■ **What the exercise asks**
Using the records provided below, locate and copy each line that contains the word "agent".

■ **Exercise inputs**
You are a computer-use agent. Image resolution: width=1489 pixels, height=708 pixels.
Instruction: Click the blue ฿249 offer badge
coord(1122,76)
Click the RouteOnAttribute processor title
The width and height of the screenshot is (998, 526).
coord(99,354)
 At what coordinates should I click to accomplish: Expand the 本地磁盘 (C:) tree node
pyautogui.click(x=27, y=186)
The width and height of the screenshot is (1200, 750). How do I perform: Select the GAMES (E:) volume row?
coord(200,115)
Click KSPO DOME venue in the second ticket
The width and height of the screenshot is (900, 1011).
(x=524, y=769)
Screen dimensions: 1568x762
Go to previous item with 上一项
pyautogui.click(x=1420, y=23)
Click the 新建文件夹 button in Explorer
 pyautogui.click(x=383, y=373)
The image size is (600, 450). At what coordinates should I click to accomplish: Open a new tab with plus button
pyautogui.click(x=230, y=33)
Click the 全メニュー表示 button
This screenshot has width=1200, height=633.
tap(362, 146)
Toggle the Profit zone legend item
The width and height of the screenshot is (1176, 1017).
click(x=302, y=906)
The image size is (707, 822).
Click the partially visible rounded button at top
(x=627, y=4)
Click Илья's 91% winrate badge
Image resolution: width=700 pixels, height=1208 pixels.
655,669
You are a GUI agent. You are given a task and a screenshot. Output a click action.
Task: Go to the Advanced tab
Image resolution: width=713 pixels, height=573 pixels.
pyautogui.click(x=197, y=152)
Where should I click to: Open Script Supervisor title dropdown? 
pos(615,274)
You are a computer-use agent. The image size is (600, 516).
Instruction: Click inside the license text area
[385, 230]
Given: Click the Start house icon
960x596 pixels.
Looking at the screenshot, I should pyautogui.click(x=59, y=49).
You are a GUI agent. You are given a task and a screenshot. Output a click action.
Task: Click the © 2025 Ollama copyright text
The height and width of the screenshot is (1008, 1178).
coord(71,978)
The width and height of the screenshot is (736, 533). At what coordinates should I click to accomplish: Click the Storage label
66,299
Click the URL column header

■ **Result of the exercise**
You are a computer-use agent. Image resolution: width=1489 pixels, height=708 pixels.
You are a GUI agent. You are given a task and a screenshot. Output a click action.
You are a computer-use agent. The image size is (600, 516).
You are a GUI agent. You are given a task and a screenshot. Output a click action.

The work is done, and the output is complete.